*GOAL*:
Retype every one of the following lines with no changes at all.

[A block of data]
>> begin
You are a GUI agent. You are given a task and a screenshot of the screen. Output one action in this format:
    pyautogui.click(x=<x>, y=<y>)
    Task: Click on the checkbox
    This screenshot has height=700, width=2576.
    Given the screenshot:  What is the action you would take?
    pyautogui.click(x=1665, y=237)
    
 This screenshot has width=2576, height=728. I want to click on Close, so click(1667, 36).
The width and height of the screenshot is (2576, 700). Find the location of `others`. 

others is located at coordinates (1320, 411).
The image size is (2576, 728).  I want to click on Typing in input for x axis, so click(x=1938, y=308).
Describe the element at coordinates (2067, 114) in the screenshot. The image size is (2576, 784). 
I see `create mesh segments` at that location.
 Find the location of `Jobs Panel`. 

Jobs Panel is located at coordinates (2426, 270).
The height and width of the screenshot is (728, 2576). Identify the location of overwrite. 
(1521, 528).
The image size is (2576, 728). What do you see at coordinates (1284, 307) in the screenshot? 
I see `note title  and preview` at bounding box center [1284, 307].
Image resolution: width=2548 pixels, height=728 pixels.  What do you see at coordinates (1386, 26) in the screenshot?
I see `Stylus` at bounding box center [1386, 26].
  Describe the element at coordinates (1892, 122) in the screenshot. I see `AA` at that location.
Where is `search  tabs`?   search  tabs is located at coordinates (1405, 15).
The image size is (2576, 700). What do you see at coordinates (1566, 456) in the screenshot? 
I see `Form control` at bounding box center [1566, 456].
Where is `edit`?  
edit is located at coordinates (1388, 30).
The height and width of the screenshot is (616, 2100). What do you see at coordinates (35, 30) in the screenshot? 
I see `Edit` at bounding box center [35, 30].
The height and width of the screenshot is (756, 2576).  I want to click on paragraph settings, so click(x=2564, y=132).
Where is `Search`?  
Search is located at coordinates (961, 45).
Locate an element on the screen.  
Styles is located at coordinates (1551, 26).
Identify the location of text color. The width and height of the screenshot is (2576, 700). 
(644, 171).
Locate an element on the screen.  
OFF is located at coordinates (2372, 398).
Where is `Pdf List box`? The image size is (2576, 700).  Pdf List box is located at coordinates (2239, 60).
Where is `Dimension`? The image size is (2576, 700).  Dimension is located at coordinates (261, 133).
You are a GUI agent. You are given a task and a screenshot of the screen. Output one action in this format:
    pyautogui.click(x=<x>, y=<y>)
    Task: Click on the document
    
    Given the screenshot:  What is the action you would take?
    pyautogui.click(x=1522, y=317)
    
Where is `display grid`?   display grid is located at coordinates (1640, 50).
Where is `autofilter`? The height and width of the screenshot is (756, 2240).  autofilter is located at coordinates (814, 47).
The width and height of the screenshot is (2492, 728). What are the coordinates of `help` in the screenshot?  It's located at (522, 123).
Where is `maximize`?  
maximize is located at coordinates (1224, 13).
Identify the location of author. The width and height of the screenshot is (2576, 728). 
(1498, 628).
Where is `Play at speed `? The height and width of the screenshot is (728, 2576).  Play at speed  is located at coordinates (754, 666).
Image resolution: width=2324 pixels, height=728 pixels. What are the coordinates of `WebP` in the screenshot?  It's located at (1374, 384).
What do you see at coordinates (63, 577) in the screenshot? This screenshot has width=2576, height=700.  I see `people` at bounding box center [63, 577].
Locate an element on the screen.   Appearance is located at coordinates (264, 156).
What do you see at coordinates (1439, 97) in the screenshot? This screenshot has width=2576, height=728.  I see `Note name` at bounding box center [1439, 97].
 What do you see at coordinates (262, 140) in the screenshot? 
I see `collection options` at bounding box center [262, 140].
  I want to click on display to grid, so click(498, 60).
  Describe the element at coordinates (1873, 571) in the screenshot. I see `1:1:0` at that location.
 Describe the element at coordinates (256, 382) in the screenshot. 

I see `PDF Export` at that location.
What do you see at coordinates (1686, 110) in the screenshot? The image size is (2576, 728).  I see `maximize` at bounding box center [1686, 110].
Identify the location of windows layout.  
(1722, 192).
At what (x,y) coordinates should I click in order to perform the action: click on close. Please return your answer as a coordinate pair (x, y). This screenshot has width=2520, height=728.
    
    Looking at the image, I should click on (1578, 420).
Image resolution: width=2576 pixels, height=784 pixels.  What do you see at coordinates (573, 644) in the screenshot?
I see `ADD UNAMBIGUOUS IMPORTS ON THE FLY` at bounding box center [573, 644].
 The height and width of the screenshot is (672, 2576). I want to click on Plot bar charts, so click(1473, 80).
>> end
*COMPLETE OUTPUT*:
You are a GUI agent. You are given a task and a screenshot of the screen. Output one action in this format:
    pyautogui.click(x=<x>, y=<y>)
    Task: Click on the checkbox
    This screenshot has height=700, width=2576.
    Given the screenshot:  What is the action you would take?
    pyautogui.click(x=1665, y=237)
    
 This screenshot has width=2576, height=728. I want to click on Close, so click(1667, 36).
The width and height of the screenshot is (2576, 700). Find the location of `others`. 

others is located at coordinates (1320, 411).
The image size is (2576, 728).  I want to click on Typing in input for x axis, so click(x=1938, y=308).
Describe the element at coordinates (2067, 114) in the screenshot. The image size is (2576, 784). 
I see `create mesh segments` at that location.
 Find the location of `Jobs Panel`. 

Jobs Panel is located at coordinates (2426, 270).
The height and width of the screenshot is (728, 2576). Identify the location of overwrite. 
(1521, 528).
The image size is (2576, 728). What do you see at coordinates (1284, 307) in the screenshot? 
I see `note title  and preview` at bounding box center [1284, 307].
Image resolution: width=2548 pixels, height=728 pixels.  What do you see at coordinates (1386, 26) in the screenshot?
I see `Stylus` at bounding box center [1386, 26].
  Describe the element at coordinates (1892, 122) in the screenshot. I see `AA` at that location.
Where is `search  tabs`?   search  tabs is located at coordinates (1405, 15).
The image size is (2576, 700). What do you see at coordinates (1566, 456) in the screenshot? 
I see `Form control` at bounding box center [1566, 456].
Where is `edit`?  
edit is located at coordinates (1388, 30).
The height and width of the screenshot is (616, 2100). What do you see at coordinates (35, 30) in the screenshot? 
I see `Edit` at bounding box center [35, 30].
The height and width of the screenshot is (756, 2576).  I want to click on paragraph settings, so click(x=2564, y=132).
Where is `Search`?  
Search is located at coordinates (961, 45).
Locate an element on the screen.  
Styles is located at coordinates (1551, 26).
Identify the location of text color. The width and height of the screenshot is (2576, 700). 
(644, 171).
Locate an element on the screen.  
OFF is located at coordinates (2372, 398).
Where is `Pdf List box`? The image size is (2576, 700).  Pdf List box is located at coordinates (2239, 60).
Where is `Dimension`? The image size is (2576, 700).  Dimension is located at coordinates (261, 133).
You are a GUI agent. You are given a task and a screenshot of the screen. Output one action in this format:
    pyautogui.click(x=<x>, y=<y>)
    Task: Click on the document
    
    Given the screenshot:  What is the action you would take?
    pyautogui.click(x=1522, y=317)
    
Where is `display grid`?   display grid is located at coordinates (1640, 50).
Where is `autofilter`? The height and width of the screenshot is (756, 2240).  autofilter is located at coordinates (814, 47).
The width and height of the screenshot is (2492, 728). What are the coordinates of `help` in the screenshot?  It's located at (522, 123).
Where is `maximize`?  
maximize is located at coordinates (1224, 13).
Identify the location of author. The width and height of the screenshot is (2576, 728). 
(1498, 628).
Where is `Play at speed `? The height and width of the screenshot is (728, 2576).  Play at speed  is located at coordinates (754, 666).
Image resolution: width=2324 pixels, height=728 pixels. What are the coordinates of `WebP` in the screenshot?  It's located at (1374, 384).
What do you see at coordinates (63, 577) in the screenshot? This screenshot has width=2576, height=700.  I see `people` at bounding box center [63, 577].
Locate an element on the screen.   Appearance is located at coordinates (264, 156).
What do you see at coordinates (1439, 97) in the screenshot? This screenshot has width=2576, height=728.  I see `Note name` at bounding box center [1439, 97].
 What do you see at coordinates (262, 140) in the screenshot? 
I see `collection options` at bounding box center [262, 140].
  I want to click on display to grid, so click(498, 60).
  Describe the element at coordinates (1873, 571) in the screenshot. I see `1:1:0` at that location.
 Describe the element at coordinates (256, 382) in the screenshot. 

I see `PDF Export` at that location.
What do you see at coordinates (1686, 110) in the screenshot? The image size is (2576, 728).  I see `maximize` at bounding box center [1686, 110].
Identify the location of windows layout.  
(1722, 192).
At what (x,y) coordinates should I click in order to perform the action: click on close. Please return your answer as a coordinate pair (x, y). This screenshot has width=2520, height=728.
    
    Looking at the image, I should click on (1578, 420).
Image resolution: width=2576 pixels, height=784 pixels.  What do you see at coordinates (573, 644) in the screenshot?
I see `ADD UNAMBIGUOUS IMPORTS ON THE FLY` at bounding box center [573, 644].
 The height and width of the screenshot is (672, 2576). I want to click on Plot bar charts, so click(1473, 80).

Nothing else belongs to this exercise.